▶ What you need to do:
Write the data out again exactly, with every picture removed.

▶ Material for the task:

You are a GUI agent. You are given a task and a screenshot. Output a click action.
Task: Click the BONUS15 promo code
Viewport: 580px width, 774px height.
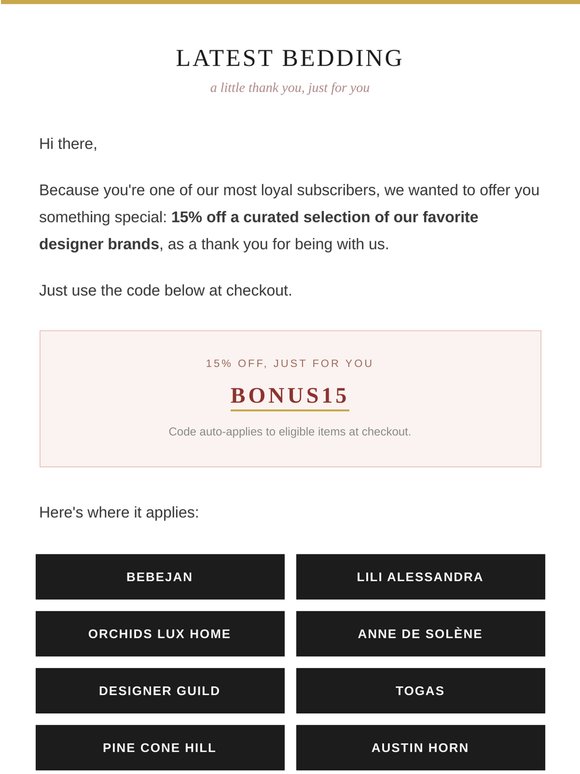point(290,395)
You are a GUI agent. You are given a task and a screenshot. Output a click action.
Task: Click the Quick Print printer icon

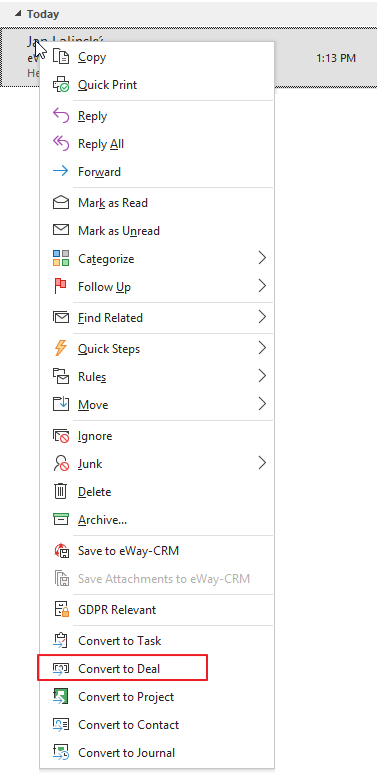[x=61, y=85]
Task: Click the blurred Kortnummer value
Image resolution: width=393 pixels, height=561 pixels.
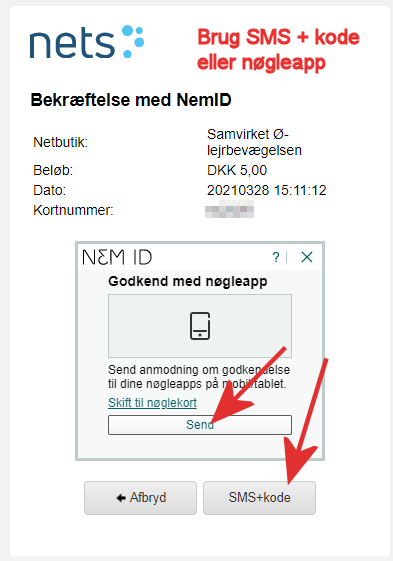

▶ Result of the task:
You are a GUI agent. You are given a task and a screenshot. Output a click action.
Task: Click the BONUS15 promo code
Viewport: 580px width, 774px height.
point(290,395)
You are a GUI agent. You are given a task and a screenshot. Output a click action.
Task: Click the Quick Print printer icon

[x=61, y=85]
Task: Click the blurred Kortnummer value
Image resolution: width=393 pixels, height=561 pixels.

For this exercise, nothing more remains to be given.